A nurse is delegating the ambulation of a client who had knee arthroplasty 5 days ago to an AP. Which of the following information should the nurse share with the AP?
- A. The roommate is up independently
- B. The client ambulates with his slippers on over his antiembolic stockings
- C. The client uses a front-wheeled walker when ambulating
- D. The client had pain meds 30 minutes ago
Correct Answer: C
Rationale: The correct answer is C. After knee arthroplasty, it is essential for the client to use a front-wheeled walker when ambulating to ensure stability and prevent falls. Sharing this information with the assistive personnel (AP) is crucial for the client's safety and proper rehabilitation. Choices A, B, and D are incorrect because the roommate's independence, the client's footwear over stockings, and the timing of pain medication administration are not directly related to the safe ambulation of a client post-knee arthroplasty.
What are the signs of opioid withdrawal, and how should it be managed?

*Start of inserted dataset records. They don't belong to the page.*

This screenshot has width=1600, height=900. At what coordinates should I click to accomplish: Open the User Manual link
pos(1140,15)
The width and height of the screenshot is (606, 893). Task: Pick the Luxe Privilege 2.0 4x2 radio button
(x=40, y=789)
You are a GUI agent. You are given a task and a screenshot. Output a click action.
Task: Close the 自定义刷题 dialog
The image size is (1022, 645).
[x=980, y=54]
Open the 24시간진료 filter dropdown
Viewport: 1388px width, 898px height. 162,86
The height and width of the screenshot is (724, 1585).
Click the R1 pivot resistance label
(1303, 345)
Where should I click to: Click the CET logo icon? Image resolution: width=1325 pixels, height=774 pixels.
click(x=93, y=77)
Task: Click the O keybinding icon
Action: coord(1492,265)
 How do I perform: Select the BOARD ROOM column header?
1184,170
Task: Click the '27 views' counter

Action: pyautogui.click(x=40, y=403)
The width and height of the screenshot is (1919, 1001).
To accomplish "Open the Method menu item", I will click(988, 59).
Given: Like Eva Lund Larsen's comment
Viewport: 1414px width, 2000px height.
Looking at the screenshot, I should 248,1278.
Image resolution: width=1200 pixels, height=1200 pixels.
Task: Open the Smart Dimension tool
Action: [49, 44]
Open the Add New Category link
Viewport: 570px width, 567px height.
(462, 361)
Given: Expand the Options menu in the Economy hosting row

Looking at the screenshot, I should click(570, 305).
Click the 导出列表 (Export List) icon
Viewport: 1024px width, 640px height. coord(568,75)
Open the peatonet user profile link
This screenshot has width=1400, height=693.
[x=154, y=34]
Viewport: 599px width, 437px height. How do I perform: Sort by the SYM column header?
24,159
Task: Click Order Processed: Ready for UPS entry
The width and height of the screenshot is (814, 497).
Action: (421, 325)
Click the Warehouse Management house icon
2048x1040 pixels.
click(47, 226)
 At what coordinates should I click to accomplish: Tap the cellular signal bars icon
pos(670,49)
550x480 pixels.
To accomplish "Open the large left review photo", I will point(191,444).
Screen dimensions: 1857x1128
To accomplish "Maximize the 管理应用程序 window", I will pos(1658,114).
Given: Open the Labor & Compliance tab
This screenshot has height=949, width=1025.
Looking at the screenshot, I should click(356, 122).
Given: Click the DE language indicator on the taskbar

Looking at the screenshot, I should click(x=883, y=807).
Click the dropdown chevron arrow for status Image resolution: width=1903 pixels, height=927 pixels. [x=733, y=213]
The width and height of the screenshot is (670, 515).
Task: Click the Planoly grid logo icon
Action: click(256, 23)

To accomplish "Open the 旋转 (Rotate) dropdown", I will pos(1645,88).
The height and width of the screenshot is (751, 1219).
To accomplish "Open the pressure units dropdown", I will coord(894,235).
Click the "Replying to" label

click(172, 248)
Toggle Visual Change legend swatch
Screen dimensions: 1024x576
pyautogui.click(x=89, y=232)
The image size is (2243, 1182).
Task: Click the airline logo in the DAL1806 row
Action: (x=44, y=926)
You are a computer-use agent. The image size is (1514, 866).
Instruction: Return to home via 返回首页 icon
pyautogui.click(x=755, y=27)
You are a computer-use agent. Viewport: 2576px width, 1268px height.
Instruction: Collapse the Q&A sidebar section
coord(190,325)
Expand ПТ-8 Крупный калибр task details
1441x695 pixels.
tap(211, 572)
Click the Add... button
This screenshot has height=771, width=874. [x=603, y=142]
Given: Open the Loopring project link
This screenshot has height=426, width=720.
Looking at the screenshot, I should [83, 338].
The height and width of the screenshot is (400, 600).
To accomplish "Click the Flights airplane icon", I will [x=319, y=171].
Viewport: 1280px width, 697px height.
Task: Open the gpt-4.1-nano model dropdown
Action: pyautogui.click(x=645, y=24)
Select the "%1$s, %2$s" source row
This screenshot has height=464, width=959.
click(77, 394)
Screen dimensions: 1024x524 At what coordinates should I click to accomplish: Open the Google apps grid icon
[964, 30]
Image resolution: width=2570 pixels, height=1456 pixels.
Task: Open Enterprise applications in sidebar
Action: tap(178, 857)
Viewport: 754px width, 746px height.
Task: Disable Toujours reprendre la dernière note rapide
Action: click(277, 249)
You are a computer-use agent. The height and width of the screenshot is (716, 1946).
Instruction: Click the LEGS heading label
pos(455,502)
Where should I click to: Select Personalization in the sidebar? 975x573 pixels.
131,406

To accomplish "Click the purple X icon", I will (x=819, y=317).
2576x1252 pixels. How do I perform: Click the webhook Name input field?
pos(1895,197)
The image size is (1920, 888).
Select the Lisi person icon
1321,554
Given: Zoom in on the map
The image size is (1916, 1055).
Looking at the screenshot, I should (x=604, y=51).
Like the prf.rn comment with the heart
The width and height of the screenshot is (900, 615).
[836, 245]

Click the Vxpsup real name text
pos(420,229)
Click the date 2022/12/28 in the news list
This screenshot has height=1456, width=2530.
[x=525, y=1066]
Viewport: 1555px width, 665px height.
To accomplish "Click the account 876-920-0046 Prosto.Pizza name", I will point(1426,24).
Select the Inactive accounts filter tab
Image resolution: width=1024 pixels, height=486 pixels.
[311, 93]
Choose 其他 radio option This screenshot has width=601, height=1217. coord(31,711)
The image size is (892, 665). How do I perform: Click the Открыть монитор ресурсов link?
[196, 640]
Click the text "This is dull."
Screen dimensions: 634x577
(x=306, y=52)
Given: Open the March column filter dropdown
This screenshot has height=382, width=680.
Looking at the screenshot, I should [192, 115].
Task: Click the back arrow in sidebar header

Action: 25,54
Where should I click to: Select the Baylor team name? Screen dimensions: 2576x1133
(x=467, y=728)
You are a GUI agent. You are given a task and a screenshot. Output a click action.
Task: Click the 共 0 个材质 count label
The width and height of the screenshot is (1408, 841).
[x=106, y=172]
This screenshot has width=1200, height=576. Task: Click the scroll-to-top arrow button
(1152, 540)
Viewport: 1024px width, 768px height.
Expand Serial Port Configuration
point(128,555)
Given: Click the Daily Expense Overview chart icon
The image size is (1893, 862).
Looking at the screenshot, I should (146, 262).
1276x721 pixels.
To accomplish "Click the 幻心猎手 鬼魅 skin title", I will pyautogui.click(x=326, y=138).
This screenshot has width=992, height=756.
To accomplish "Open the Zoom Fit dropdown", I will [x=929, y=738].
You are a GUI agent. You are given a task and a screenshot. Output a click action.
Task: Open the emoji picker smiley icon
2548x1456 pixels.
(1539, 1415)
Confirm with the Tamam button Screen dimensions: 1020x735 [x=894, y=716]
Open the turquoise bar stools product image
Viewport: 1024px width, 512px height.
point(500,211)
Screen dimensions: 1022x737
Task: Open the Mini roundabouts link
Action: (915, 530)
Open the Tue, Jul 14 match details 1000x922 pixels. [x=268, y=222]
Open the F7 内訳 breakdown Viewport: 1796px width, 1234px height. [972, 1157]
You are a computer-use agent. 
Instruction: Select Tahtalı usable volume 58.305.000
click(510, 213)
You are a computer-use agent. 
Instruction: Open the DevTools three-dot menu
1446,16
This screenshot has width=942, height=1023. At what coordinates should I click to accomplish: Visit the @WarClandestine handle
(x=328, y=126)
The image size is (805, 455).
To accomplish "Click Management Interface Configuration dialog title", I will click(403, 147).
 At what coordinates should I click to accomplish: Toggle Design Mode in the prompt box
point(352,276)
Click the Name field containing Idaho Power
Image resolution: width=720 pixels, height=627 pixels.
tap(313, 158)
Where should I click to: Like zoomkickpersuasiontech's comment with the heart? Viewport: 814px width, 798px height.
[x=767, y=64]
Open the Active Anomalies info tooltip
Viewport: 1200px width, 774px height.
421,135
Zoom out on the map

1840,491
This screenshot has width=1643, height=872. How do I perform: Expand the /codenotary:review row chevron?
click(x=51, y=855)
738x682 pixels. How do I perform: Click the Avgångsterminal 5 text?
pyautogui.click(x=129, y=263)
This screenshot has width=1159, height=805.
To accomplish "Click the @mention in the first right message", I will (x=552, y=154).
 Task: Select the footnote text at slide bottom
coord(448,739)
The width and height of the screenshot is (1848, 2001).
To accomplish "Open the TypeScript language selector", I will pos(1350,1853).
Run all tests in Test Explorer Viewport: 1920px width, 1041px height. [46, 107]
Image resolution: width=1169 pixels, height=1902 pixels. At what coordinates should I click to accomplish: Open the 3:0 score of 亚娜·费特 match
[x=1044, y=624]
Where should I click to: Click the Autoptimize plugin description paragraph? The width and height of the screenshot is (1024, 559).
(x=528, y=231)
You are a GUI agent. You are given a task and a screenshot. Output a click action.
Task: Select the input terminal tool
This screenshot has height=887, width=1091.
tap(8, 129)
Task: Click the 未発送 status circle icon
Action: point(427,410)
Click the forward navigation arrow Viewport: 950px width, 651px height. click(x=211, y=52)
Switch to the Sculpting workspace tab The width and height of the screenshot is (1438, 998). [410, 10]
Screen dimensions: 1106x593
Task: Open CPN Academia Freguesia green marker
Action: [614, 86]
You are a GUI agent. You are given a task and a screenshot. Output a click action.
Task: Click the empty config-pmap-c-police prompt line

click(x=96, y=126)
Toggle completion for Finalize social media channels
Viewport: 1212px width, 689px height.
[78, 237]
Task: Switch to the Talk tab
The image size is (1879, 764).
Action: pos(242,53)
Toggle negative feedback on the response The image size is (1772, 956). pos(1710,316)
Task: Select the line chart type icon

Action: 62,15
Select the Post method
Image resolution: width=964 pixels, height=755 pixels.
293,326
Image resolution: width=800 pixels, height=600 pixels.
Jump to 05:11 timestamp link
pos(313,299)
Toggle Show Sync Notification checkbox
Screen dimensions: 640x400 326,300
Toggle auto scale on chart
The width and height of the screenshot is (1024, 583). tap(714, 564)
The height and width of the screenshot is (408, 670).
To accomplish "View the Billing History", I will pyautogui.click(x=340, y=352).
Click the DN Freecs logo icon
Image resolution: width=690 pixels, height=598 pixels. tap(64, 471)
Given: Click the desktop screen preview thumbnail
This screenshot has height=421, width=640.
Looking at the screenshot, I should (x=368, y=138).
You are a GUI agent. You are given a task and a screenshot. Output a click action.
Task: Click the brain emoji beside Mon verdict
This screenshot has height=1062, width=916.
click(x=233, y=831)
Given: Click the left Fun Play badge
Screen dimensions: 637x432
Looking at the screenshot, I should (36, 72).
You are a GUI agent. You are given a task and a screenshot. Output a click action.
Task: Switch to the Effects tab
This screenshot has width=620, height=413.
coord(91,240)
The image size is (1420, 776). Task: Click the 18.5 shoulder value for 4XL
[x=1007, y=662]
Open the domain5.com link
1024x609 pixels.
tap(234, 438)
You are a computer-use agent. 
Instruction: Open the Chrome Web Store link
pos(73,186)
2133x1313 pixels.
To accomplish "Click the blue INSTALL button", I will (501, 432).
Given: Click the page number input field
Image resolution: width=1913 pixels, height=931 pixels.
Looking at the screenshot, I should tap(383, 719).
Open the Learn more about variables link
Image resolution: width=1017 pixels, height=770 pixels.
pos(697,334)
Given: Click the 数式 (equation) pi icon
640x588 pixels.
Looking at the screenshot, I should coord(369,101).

- A. Sweating, nausea; administer methadone
- B. Muscle cramps, vomiting; administer naloxone
- C. Tremors, sweating; administer buprenorphine
- D. Fever, agitation; provide sedatives
Correct Answer: A
Rationale: The signs of opioid withdrawal typically include sweating and nausea. The correct management approach involves administering methadone to alleviate the symptoms. Choice B is incorrect because naloxone is used to reverse opioid overdose, not for managing withdrawal symptoms. Choice C is incorrect as buprenorphine is typically used to treat opioid addiction, not just withdrawal symptoms. Choice D is incorrect as sedatives are not the primary treatment for opioid withdrawal.
What is an important consideration when administering a blood transfusion?
- A. Ensure the blood is compatible with the recipient's blood type
- B. Warm the blood to body temperature before administration
- C. Check the blood for clots before administration
- D. Ensure the recipient eats before the transfusion
Correct Answer: A
Rationale: The correct answer is to ensure the blood is compatible with the recipient's blood type. This is crucial to prevent transfusion reactions, which can be life-threatening. Choice B is incorrect because warming blood to body temperature is not a standard practice and may lead to hemolysis. Choice C is incorrect as blood products are carefully screened for clots before distribution. Choice D is incorrect because it is not necessary for the recipient to eat before a blood transfusion.